Ein Schlaftraining ist eine verhaltenstherapeutische Massnahme zur Konditionierung und entstammt der Tierdressur. Das Ziel ist es, dass ein Baby oder Kleinkind »lernt«, ohne fremde Hilfe ein- und durchzuschlafen. Es wird abends allein in sein Bettchen gelegt. Die Eltern dürfens, wenn es schreit, für jeweils zwei Minuten zu ihrem Kind gehen, sollen es aber nicht mehr aus seinem Bett herausnehmen. Diese Behandlung wird so lange durchgeführt, bis das Kind schläft. Der Begründer selbst verkündete, dass seine Methode der letzte Ausweg sein soll, bevor: »Eltern ihr Kind aus dem Fenster werfen.« Meine Herznerven!

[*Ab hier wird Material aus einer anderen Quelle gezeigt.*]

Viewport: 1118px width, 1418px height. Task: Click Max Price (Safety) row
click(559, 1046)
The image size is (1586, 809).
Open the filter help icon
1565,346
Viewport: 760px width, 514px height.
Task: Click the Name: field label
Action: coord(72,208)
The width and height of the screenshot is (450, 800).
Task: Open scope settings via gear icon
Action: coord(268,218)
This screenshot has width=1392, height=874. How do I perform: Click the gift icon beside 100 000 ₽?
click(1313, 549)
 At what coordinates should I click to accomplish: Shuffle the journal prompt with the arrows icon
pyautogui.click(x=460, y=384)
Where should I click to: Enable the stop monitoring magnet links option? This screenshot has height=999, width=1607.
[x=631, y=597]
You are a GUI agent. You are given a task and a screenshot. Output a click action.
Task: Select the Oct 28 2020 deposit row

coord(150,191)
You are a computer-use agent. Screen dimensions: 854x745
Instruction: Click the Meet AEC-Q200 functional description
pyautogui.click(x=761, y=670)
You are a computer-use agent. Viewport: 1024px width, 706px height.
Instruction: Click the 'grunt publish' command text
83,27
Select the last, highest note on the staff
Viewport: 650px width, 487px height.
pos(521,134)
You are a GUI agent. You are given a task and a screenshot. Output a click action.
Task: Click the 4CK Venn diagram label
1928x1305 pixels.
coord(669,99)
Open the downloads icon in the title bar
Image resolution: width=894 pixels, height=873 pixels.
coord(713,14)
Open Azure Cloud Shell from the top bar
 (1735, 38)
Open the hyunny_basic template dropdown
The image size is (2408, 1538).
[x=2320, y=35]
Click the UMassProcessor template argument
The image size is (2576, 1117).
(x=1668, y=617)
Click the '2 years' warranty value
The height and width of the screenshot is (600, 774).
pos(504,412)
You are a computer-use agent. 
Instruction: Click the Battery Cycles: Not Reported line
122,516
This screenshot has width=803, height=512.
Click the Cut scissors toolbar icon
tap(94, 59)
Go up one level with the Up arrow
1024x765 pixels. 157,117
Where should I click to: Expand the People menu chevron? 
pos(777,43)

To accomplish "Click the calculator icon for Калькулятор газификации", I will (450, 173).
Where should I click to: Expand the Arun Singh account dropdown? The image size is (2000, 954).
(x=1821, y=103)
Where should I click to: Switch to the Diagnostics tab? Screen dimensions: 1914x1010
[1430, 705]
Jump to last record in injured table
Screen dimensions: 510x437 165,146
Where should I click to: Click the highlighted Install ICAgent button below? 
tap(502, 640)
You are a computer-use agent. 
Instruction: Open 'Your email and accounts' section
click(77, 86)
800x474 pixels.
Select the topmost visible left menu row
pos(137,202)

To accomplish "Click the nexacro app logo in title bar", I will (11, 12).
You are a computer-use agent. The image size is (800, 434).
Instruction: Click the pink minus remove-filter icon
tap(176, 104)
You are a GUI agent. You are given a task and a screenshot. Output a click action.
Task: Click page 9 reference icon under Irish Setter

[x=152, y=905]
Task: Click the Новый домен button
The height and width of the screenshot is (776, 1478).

Ich halte es für völlig unmöglich, dass ein Säugling, der eben aus dem wohlig warmen Mutterbauchparadies katapultiert wurde, seine Eltern mit Absicht schikaniert. Der ist einfach neu auf der Welt und vermisst die Geborgenheit seiner vertrauten Umgebung und die Geräusche des Mutterleibes. Plötzlich klingt alles anders, es ist gleissend hell, man hat so komisches Stoffzeug am Leib, spürt sich selber kaum mehr und die Liegeposition ist auch ungewohnt. Also, wenn ich mir das so überlege – das ist doch zum Schreien! Dass Mama ihr Baby an sich nimmt, hat wohl weniger mit Verwöhnen zu tun als mit einem gesunden mütterlichen Instinkt.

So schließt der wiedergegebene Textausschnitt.